La Casa di Hamamatsu sta raccogliendo in questo 2017 molto meno di quanto ci si potesse aspettare, ma il lavoro per cambiare questa situazione continua. La squadra che schiera la Suzuki GSX-RR in MotoGP è rimasta ad Aragon per una due giorni di test importante per tentare di finire bene la stagione e preparare al meglio la prossima. Sono scesi in pista sia Andrea Iannone che Alex Rins, che hanno testato nuove componenti ed una evoluzione del telaio per una moto che in alcune circostanze sembra lontana parente di quella che nel 2016 vinse con Vinales a Silverstone e raccolse diversi podi in stagione.

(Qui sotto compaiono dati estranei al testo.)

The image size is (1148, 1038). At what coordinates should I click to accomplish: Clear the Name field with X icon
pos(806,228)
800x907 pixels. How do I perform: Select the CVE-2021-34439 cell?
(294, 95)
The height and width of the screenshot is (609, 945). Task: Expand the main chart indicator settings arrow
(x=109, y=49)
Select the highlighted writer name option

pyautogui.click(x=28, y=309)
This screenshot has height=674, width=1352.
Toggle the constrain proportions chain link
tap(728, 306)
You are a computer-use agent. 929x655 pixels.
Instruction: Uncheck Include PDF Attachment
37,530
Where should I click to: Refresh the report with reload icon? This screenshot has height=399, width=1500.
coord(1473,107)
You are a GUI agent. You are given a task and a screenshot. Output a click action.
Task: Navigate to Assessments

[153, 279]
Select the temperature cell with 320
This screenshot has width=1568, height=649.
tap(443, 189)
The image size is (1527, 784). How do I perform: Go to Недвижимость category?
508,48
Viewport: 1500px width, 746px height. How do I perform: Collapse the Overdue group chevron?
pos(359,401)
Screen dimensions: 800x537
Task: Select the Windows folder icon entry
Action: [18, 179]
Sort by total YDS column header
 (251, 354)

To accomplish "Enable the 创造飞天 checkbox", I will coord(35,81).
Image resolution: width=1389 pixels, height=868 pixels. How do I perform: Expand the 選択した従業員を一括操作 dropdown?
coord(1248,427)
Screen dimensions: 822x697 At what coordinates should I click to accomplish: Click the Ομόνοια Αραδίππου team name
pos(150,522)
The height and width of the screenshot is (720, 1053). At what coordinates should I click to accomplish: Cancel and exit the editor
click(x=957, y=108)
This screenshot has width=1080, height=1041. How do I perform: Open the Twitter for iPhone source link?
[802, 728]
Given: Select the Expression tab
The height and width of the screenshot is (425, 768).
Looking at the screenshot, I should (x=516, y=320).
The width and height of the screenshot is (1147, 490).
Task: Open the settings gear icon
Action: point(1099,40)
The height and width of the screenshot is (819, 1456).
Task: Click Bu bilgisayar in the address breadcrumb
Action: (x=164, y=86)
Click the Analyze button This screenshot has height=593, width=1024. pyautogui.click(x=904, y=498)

Davide Brivio sta lavorando per tenere unita la squadra e risalire la china, e qualche segno positivo si inizia finalmente ad intravedere. Iannone sta lentamente ritrovando confidenza con la moto, mentre Rins si è finalmente messo alle spalle i due infortuni che hanno reso complessa la prima fase di apprendistato in sella alla MotoGP, e spesso sta mostrando di essere veloce almeno quanto il più blasonato compagno di squadra. Il manager italiano ha commentato così il test di Aragon: «Siamo soddisfatti di questa due giorni di test, lontano dalla pressione del weekend di gara. Abbiamo potuto rimettere alla prova dei componenti già testati in precedenza ed anche sperimentato dei nuovi pezzi». Brivio ha spiegato nel dettaglio quale fosse lo scopo di questi test e tutto il lavoro: «Il meteo ad Aragon è stato perfetto e questo ci ha permesso di provare a lungo nuove configurazioni che potremmo utilizzare nelle ultime gare della stagione, ed anche nuovi pezzi che andranno sulla moto del 2018, che avremo pronta per il test di novembre a Valencia. Lì avremo da testare la moto in configurazione completa 2018, e sarà una evoluzione dell’attuale GSX-RR e non un progetto completamente nuovo. Qui ad Aragon abbiamo testato per la prima volta alcune novità e siamo stati in grado di dare un feedback agli ingegneri. Penso sia corretto dire che abbiamo lavorato con un occhio alla fine di questa stagione ed uno alla prossima. Naturalmente, questi test sono anche molto importanti per i piloti: Alez sta recuperando sempre più esperienza e Andrea sta migliorando il feeling con la moto»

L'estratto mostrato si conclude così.